The IPCC report, titled "Climate Change 2014: Impacts, Adaptation, and Vulnerability" was prepared by 309 world scientists from 70 countries and released in Yokahoma, Japan on Monday, March 21. It is IPCC's Fifth Assessment Report and is intended to "provide a clear view of the current state of scientific knowledge relevant to climate change."
According to their press release (PDF), "The report identifies vulnerable people, industries, and ecosystems around the world. It finds that risk from a changing climate comes from vulnerability (lack of preparedness) and exposure (people or assets in harm’s way) overlapping with hazards (triggering climate events or trends). Each of these three components can be a target for smart actions to decrease risk."

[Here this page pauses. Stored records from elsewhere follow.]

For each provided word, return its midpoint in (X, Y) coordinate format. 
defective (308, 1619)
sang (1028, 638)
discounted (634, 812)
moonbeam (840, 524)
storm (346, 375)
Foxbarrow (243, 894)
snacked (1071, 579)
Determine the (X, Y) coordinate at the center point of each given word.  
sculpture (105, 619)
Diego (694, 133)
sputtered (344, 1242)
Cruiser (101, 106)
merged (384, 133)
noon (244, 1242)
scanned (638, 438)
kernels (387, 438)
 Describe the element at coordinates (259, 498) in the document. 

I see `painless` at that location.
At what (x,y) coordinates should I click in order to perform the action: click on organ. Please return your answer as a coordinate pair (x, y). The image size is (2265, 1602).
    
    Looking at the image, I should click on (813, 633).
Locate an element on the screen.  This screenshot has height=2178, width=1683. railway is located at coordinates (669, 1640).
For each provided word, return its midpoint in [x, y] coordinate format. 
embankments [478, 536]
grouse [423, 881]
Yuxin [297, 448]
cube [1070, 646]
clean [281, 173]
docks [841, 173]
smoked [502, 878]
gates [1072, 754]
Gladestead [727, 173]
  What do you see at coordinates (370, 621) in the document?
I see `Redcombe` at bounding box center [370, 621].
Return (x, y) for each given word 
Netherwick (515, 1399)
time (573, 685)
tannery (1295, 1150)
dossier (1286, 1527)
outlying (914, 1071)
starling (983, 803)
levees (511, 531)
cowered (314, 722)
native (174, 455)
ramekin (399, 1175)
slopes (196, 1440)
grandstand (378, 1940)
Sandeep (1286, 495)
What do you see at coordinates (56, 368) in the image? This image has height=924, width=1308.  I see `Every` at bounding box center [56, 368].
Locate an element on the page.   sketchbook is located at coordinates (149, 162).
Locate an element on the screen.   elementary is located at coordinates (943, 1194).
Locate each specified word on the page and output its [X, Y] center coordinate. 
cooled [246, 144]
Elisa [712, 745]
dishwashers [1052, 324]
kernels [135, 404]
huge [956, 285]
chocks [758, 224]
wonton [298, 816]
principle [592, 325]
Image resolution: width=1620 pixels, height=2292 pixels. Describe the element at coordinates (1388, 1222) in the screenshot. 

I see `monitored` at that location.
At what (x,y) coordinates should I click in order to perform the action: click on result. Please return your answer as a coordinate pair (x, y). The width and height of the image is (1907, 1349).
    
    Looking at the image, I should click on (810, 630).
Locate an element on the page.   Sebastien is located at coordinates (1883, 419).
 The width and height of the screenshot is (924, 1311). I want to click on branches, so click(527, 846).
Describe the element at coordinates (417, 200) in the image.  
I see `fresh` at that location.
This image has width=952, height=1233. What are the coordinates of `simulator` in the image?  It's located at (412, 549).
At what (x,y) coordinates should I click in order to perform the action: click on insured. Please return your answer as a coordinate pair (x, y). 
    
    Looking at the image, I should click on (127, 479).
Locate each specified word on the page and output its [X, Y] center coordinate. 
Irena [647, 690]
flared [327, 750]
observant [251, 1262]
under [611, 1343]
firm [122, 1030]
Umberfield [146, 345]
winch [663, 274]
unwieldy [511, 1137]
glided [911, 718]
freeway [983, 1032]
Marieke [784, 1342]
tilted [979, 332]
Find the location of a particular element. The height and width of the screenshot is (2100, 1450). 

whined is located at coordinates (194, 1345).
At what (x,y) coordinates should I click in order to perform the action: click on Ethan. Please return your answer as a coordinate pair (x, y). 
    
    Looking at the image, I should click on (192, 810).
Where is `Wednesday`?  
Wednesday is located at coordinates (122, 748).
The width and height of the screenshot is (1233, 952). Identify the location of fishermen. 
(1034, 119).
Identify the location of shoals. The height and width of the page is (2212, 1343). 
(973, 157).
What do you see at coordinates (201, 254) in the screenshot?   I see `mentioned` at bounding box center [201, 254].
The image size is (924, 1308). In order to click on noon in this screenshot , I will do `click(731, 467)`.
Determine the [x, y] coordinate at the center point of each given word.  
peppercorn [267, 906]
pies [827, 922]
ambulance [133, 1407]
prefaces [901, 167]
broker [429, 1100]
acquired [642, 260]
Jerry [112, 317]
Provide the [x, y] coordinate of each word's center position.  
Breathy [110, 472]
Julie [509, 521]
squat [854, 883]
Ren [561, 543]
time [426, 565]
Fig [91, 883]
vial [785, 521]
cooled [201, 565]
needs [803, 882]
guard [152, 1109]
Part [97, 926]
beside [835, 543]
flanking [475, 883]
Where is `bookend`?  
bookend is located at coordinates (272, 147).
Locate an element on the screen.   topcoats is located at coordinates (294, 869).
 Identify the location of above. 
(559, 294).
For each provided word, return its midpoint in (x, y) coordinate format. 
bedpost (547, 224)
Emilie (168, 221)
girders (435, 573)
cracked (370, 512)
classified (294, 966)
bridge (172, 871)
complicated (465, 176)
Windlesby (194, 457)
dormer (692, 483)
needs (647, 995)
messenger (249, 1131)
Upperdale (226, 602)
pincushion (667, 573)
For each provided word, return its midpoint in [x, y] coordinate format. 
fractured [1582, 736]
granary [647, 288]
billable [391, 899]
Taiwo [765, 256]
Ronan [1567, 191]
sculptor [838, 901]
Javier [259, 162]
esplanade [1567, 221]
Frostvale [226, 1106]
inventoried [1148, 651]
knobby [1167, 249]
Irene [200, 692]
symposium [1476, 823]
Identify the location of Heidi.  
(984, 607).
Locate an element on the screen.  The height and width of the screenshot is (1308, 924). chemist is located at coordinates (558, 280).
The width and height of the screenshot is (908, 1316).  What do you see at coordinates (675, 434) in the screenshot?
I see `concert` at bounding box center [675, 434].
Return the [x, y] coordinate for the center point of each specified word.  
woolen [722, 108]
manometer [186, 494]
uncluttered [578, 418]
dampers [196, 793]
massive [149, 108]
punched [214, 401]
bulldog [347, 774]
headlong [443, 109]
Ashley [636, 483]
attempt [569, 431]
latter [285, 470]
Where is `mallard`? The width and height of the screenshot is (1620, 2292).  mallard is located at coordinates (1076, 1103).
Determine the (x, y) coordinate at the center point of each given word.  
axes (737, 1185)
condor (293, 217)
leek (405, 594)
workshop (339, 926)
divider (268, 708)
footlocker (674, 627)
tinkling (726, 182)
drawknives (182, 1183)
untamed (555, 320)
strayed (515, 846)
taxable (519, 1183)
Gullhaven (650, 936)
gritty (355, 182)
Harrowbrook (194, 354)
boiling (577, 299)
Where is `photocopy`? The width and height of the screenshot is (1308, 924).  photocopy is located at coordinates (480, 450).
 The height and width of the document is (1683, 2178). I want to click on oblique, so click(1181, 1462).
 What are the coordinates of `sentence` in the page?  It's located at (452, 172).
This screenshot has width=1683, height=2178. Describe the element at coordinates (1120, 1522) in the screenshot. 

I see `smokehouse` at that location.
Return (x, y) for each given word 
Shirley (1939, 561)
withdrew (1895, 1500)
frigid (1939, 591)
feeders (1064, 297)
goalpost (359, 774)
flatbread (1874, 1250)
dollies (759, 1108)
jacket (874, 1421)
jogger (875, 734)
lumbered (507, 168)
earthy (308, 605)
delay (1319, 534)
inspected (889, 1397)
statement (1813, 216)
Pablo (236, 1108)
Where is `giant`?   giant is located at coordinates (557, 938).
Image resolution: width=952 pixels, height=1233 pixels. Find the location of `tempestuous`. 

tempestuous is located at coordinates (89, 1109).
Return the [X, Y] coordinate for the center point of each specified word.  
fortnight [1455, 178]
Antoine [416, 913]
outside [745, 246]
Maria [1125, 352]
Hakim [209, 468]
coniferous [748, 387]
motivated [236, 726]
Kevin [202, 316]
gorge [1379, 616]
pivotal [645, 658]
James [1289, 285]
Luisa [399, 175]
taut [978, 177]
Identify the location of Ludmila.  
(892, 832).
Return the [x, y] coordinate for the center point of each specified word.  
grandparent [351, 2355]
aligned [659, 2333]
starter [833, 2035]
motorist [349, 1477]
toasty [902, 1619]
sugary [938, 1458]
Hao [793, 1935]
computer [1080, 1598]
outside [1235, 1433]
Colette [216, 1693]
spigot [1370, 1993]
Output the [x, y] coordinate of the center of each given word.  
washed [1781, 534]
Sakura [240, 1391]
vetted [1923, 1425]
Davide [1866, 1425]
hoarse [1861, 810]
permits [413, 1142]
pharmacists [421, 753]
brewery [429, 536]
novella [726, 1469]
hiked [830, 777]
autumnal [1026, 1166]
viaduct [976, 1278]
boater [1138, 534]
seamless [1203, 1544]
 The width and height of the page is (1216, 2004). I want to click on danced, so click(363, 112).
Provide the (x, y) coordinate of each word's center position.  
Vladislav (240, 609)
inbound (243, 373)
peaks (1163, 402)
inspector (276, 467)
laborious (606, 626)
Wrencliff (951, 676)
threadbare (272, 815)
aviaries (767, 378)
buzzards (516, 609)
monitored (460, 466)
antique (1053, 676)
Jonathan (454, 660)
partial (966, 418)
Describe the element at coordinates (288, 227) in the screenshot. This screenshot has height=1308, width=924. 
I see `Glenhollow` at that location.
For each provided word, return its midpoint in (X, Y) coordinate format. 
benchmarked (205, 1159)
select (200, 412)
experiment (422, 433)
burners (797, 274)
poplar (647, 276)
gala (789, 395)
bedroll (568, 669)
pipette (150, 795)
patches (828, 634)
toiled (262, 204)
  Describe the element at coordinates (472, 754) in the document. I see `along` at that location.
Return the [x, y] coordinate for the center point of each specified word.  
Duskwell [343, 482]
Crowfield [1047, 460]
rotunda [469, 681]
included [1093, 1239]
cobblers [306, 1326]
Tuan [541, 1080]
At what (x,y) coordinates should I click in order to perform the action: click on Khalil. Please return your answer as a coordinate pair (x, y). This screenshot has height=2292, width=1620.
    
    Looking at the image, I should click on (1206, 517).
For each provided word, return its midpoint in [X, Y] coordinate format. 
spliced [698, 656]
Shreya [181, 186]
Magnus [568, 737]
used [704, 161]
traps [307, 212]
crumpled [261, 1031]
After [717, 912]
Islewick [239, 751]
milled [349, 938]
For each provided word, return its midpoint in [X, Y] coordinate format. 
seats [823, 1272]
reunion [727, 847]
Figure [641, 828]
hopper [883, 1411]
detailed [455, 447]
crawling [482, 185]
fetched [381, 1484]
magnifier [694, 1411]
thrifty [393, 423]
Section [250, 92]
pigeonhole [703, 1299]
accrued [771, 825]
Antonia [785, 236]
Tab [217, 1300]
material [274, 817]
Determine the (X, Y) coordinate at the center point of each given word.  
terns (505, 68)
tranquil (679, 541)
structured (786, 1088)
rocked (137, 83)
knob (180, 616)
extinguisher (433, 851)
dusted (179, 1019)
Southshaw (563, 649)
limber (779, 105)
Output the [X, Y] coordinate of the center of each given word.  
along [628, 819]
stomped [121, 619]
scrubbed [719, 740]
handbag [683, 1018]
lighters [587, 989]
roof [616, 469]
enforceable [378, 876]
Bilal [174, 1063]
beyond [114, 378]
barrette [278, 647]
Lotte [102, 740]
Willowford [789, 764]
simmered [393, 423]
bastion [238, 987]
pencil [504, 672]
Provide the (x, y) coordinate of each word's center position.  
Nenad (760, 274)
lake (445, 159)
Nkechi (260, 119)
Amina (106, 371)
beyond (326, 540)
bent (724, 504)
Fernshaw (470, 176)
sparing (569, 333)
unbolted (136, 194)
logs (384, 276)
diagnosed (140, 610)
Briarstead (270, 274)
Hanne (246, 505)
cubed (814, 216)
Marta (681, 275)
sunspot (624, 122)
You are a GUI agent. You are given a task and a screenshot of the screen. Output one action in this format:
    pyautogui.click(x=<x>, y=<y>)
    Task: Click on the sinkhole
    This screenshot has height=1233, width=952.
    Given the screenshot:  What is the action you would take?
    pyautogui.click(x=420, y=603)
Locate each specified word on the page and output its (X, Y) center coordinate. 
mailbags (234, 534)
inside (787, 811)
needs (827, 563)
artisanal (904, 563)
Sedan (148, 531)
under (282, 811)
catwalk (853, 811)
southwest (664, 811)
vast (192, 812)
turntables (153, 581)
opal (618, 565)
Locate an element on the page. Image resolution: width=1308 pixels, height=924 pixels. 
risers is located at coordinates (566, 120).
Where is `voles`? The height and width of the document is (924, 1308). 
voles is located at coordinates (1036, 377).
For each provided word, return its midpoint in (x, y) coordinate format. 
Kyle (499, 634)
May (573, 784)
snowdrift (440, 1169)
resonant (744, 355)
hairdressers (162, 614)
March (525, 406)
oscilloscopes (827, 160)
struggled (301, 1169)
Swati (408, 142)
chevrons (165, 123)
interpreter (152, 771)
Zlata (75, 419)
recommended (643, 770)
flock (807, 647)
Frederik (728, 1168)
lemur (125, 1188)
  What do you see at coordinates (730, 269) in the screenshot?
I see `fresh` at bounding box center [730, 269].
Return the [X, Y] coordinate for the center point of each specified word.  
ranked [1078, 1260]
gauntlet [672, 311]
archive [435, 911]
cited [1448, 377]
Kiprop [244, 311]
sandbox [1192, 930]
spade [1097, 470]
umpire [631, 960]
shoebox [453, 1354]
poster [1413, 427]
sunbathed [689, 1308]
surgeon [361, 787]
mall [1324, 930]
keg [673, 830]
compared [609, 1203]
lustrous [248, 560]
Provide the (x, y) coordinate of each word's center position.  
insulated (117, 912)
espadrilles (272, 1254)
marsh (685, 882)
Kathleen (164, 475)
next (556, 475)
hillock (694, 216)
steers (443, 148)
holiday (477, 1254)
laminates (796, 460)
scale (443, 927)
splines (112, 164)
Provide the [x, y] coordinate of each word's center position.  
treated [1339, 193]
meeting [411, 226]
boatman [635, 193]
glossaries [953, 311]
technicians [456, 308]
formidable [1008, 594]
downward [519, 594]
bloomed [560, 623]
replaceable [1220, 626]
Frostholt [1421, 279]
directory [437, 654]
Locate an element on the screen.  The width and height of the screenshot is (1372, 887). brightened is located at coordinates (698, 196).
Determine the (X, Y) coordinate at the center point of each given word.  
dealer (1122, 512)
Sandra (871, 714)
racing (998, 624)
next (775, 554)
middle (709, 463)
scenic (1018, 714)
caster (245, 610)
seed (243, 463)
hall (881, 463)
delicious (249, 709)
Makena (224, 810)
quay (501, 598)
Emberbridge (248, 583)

If this sounds rather dry, consider The Guardian's coverage: "If rising sea levels, reduced crops and dying reefs aren't enough to get you worried about the content in the IPCC's report, perhaps the fate of your morning coffee will do it."
My Guardian colleague Damian Carrington writes:
Global warming is leading to bad, expensive coffee. Almost 2bn cups of coffee perk up its drinkers every day, but a perfect storm of rising heat, extreme weather and ferocious pests mean the highland bean is running out of cool mountainsides on which it flourishes.